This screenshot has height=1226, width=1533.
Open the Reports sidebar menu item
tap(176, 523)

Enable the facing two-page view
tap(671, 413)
==
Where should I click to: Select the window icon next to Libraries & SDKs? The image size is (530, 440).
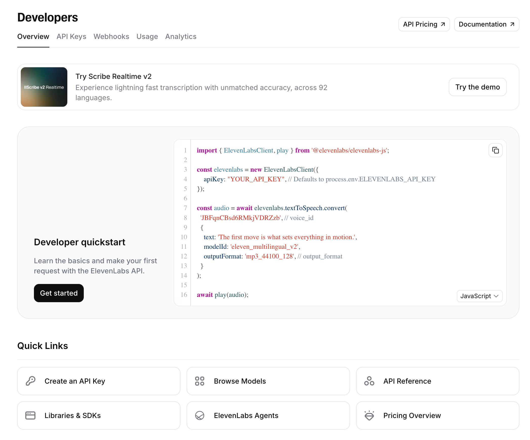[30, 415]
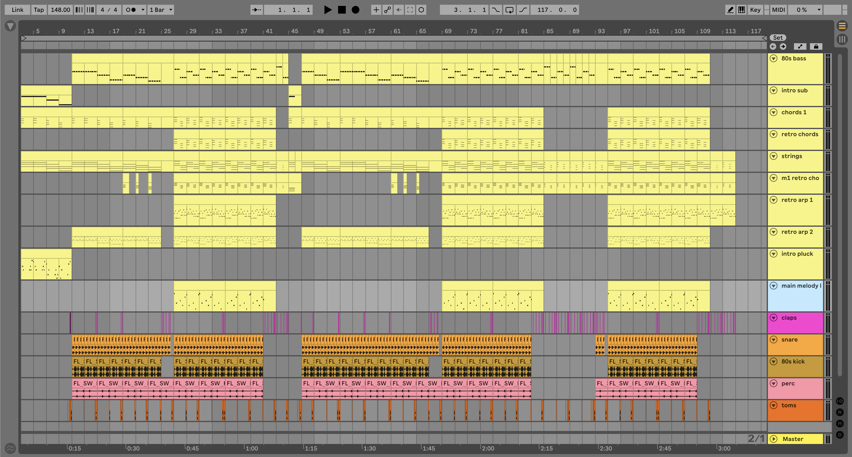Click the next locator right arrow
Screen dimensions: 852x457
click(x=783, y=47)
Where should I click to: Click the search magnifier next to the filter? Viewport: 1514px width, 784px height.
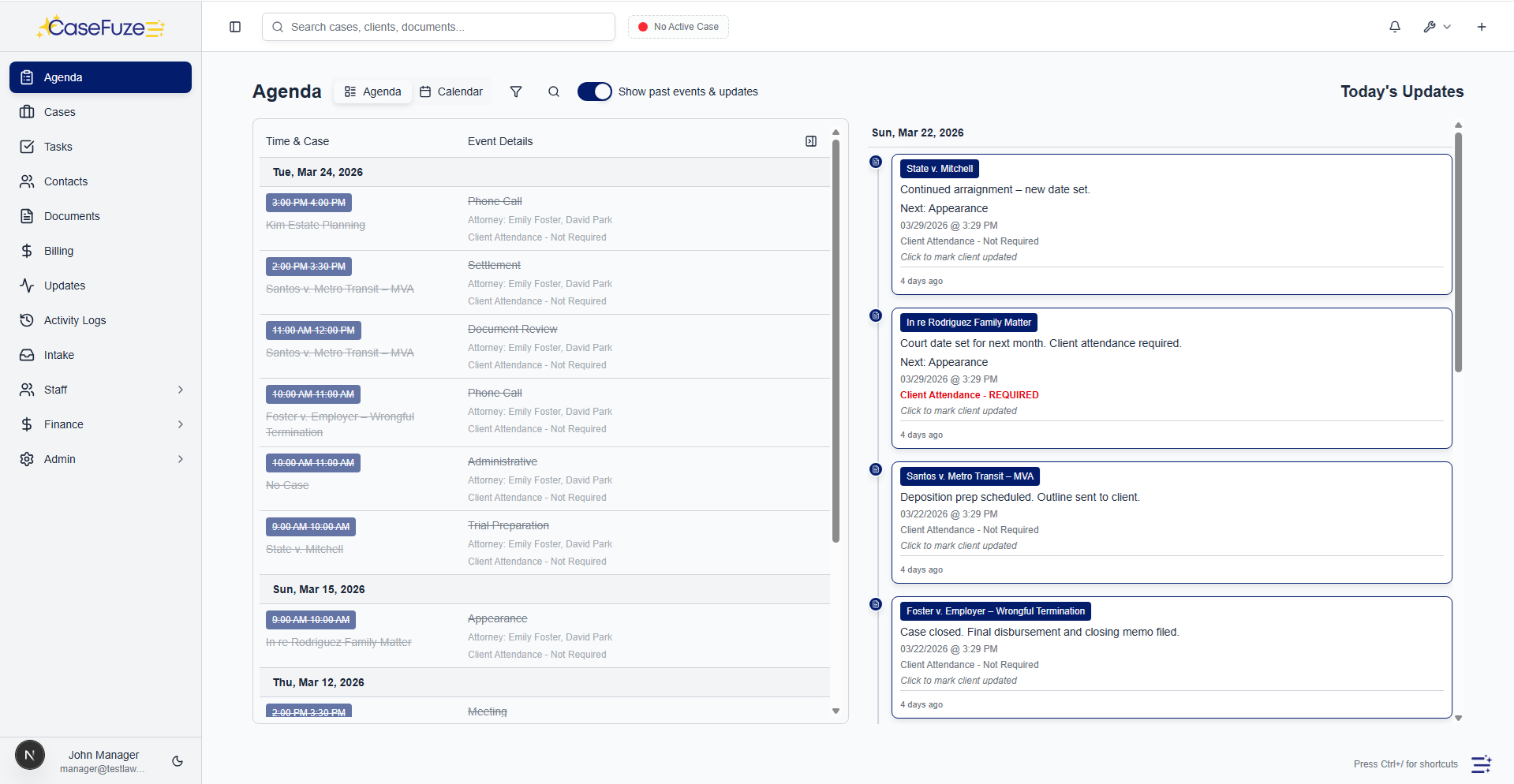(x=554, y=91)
==
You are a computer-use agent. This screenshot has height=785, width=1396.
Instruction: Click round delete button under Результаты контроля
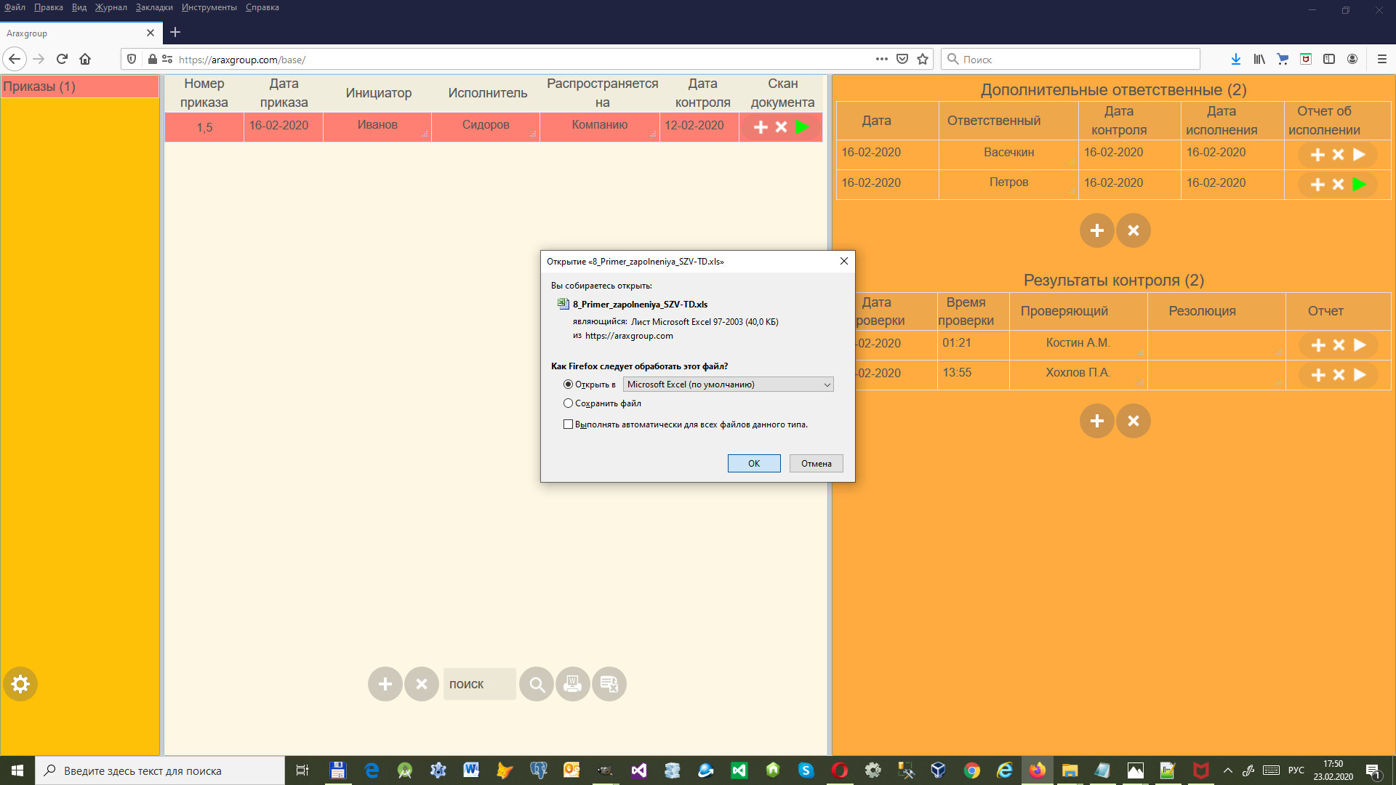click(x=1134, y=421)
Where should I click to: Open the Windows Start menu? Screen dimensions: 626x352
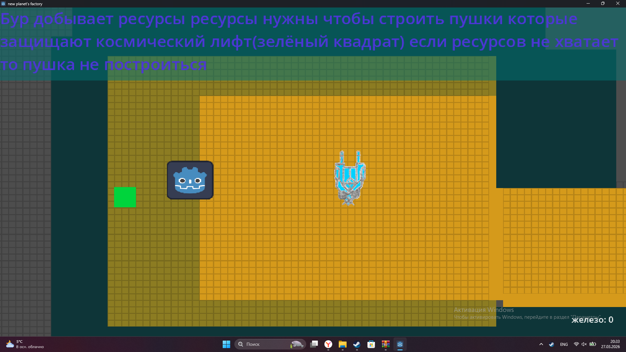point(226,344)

▶ _REQUIRED ACTION_: How many lines of the listing above contain the string "This"? Respond with the number and no other text.

▶ _SOLVED PROBLEM_: 2